Rider told us in a phone interview that while it was difficult to pinpoint the location of the drones, they had been seen “over or near” Picatinny.
The Federal Aviation Administration issued a temporary flight restriction on Nov. 25, expanding the no-fly zone to areas within two nautical miles of Picatinny Arsenal, effective until Dec. 26. On Dec. 4, the FAA issued an additional temporary flight restriction, effective until Dec. 20, for Bedminster, New Jersey, where one of President-elect Donald Trump’s golf courses is located.
New Jersey Gov. Phil Murphy posted on X about the drones on Dec. 5, saying, “We are actively monitoring the situation and in close coordination with our federal and law enforcement partners on this matter. There is no known threat to the public at this time.”
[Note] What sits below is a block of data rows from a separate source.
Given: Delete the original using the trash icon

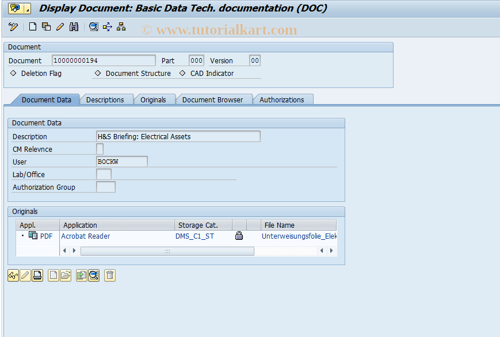Looking at the screenshot, I should pyautogui.click(x=110, y=275).
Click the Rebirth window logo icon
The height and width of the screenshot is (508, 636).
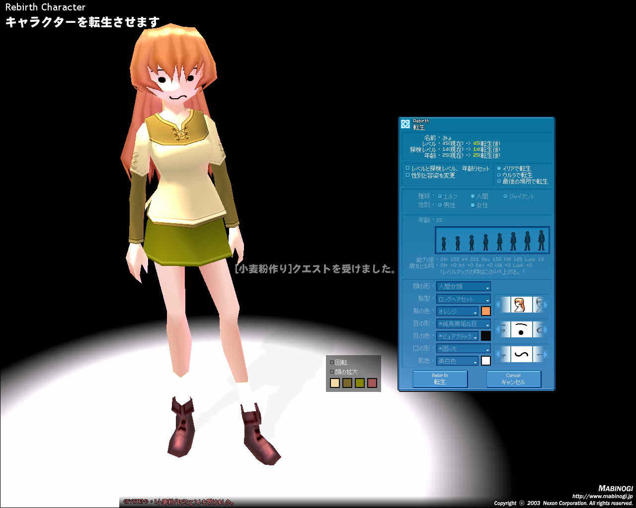(405, 124)
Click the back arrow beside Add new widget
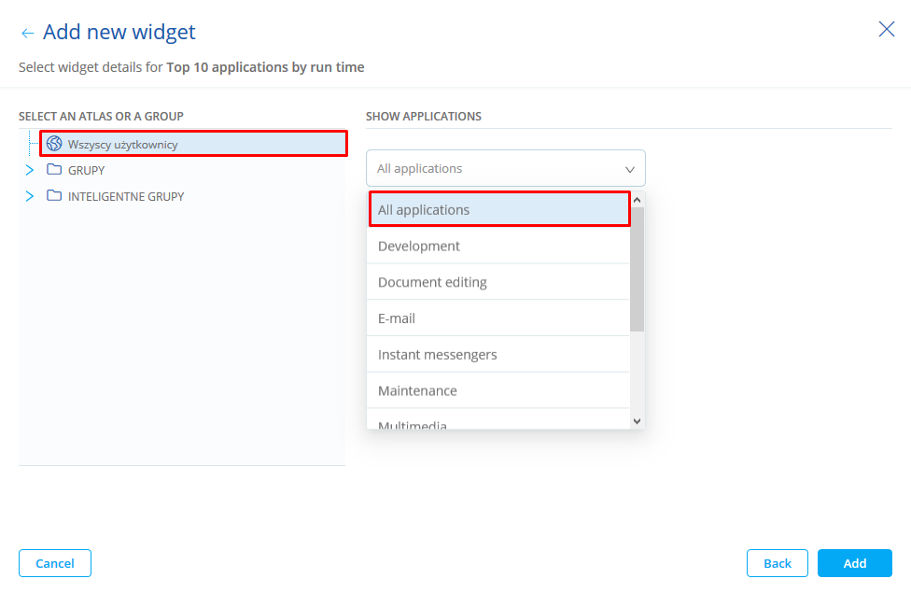 pyautogui.click(x=27, y=34)
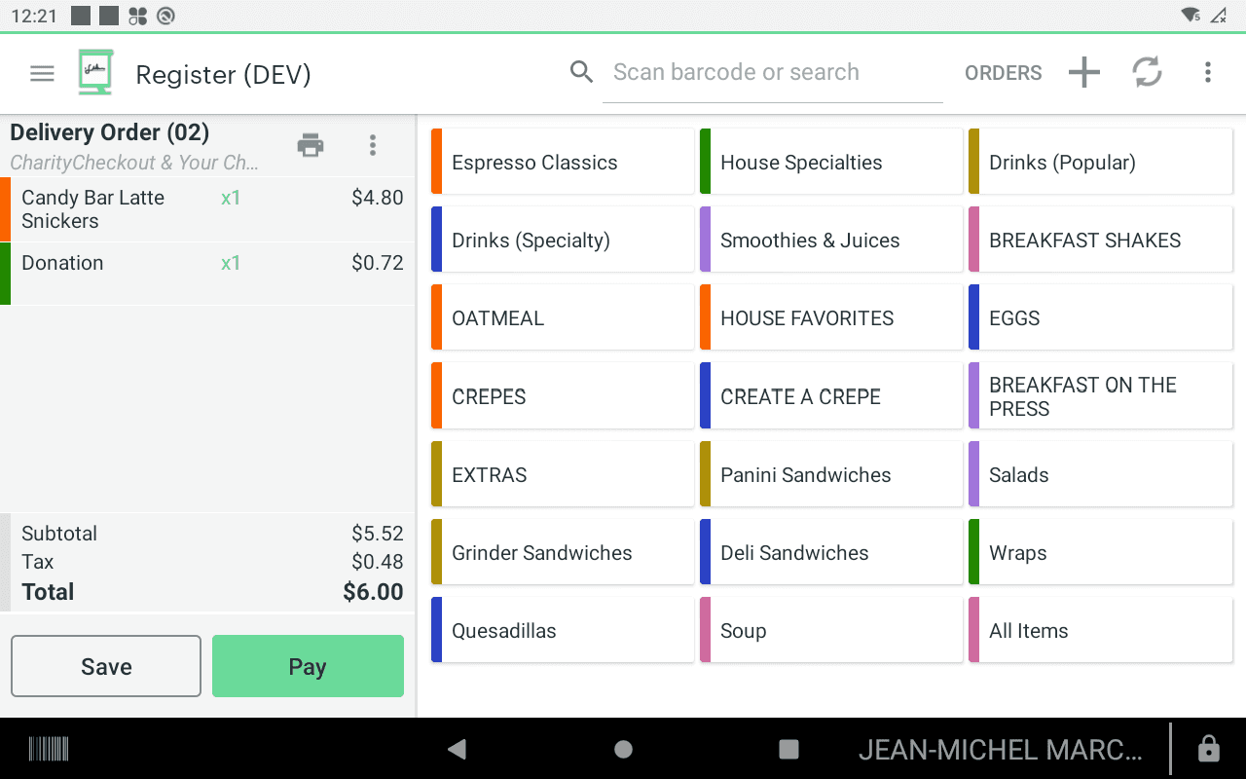Lock the register with padlock icon

point(1208,749)
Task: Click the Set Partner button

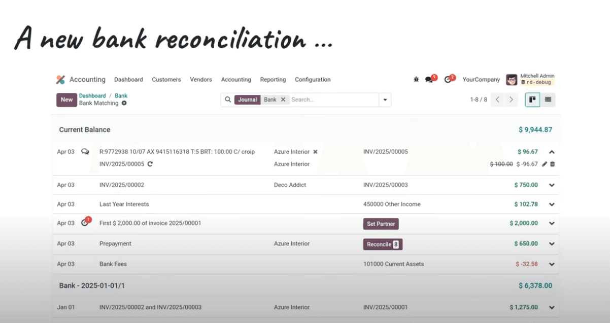Action: (381, 223)
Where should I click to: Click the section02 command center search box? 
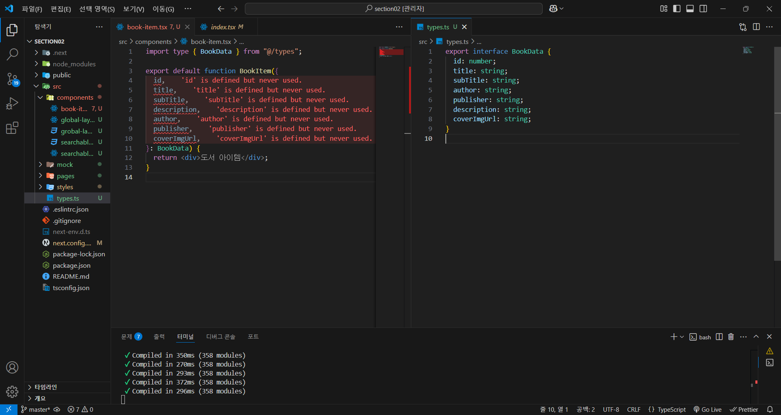pos(393,9)
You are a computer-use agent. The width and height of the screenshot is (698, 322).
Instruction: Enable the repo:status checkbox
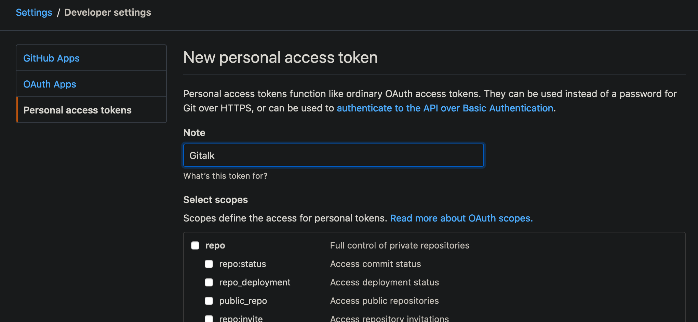[209, 264]
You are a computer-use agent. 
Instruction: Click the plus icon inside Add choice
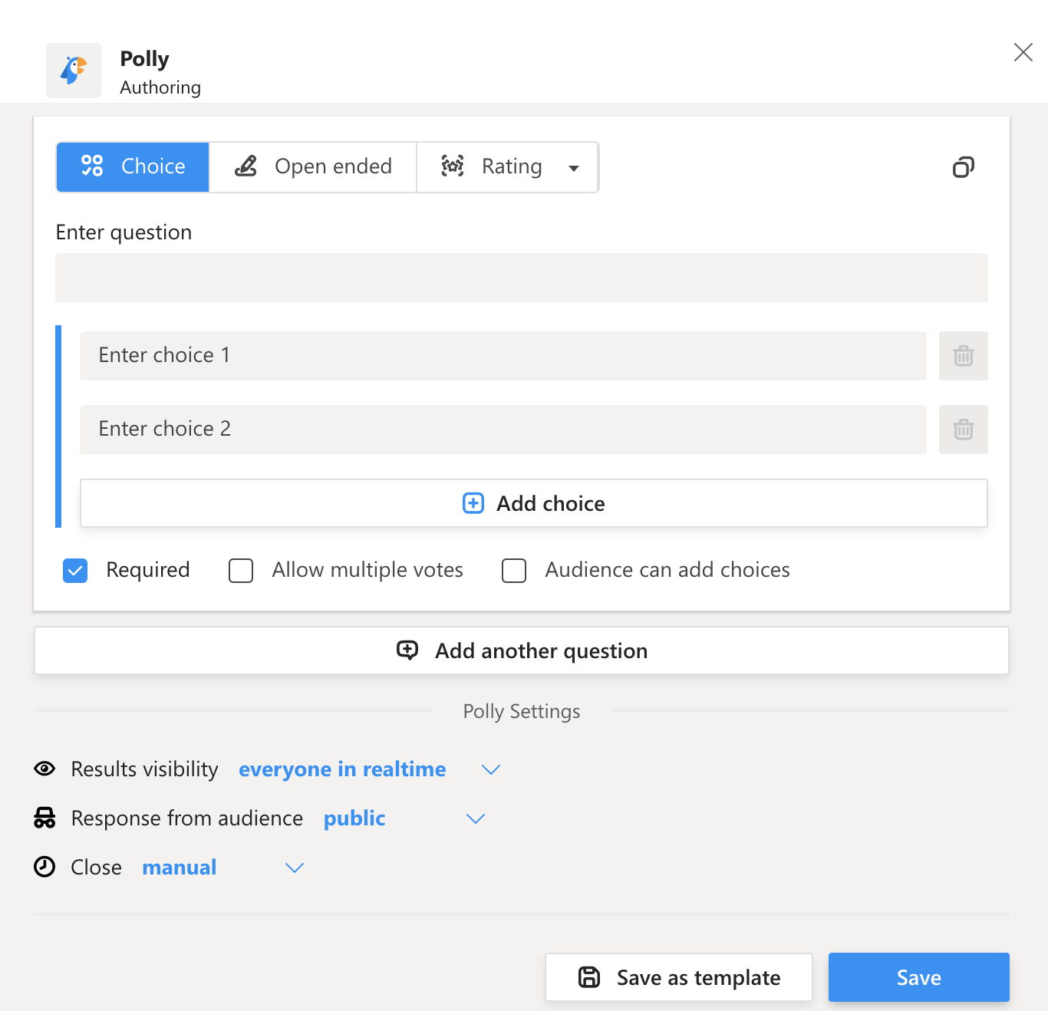pyautogui.click(x=473, y=503)
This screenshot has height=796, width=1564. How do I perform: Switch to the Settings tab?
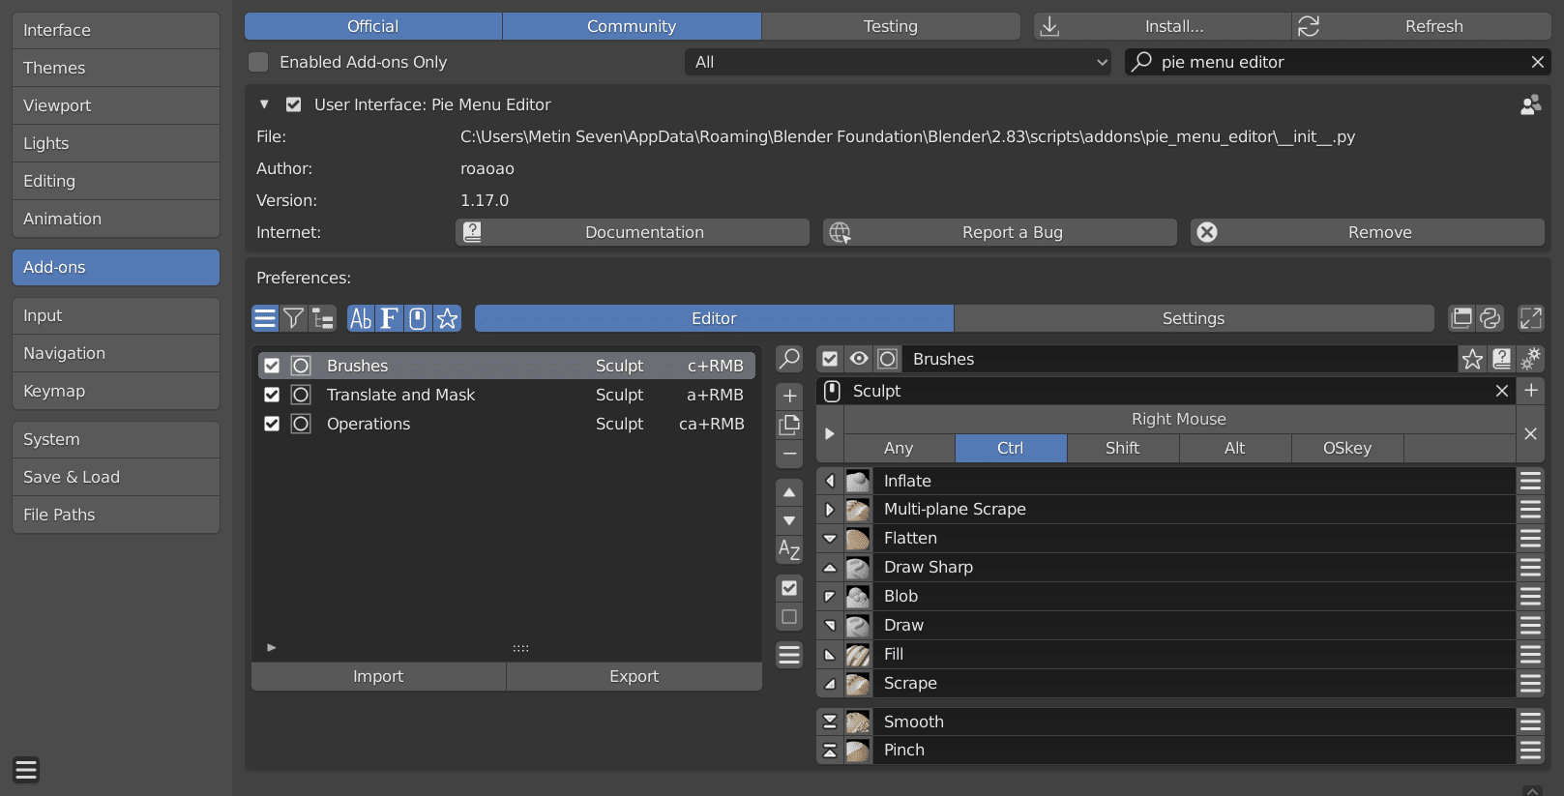[x=1193, y=318]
On Dec. 18 and 19, the FAA added flight restrictions on unmanned aerial vehicles over 22 other cities and towns in New Jersey until Jan. 17, referring to the locations as “national defense airspace” and “critical New Jersey infrastructure.”
Drone sightings have raised concerns and prompted actions in other states — including New York, Pennsylvania, Ohio, Massachusetts, Connecticut, Virginia and Georgia.
In New York, runways at the New York Stewart Airport were closed for about an hour because of drone activity near the airport.
Wright-Patterson Air Force Base near Dayton, Ohio, closed its airspace for about four hours on Dec. 13 to 14 when “small unmanned aerial systems” were seen in the base’s restricted airspace, an Air Force spokesperson told a local news station. Authorities “determined none of the incursions impacted base residents, facilities, or assets,” the spokesperson said.
In Boston, two men were arrested on Dec. 14 and faced trespassing charges for flying a drone too close to Logan International Airport’s airspace, police told NBC10 Boston. An officer was able to determine the drone operators’ location on Long Island in Boston Harbor.
Drones also were reportedly seen over neighborhoods in Cobb County in the Atlanta metro area. FBI Atlanta officials told Fox 5 in a Dec. 15 statement, “We have no evidence at this time that the reported drone sightings pose a national security or public safety threat or have a foreign nexus.”
Floating Unsupported Theories
Politicians and social media users have spread various theories about the origin of the drones.
New Jersey Rep. Jeff Van Drew said on Fox News on Dec. 11 that the drones were launched from an Iranian “mothership” located “off the East Coast of the United States,” and said his information came from “high sources” in the government.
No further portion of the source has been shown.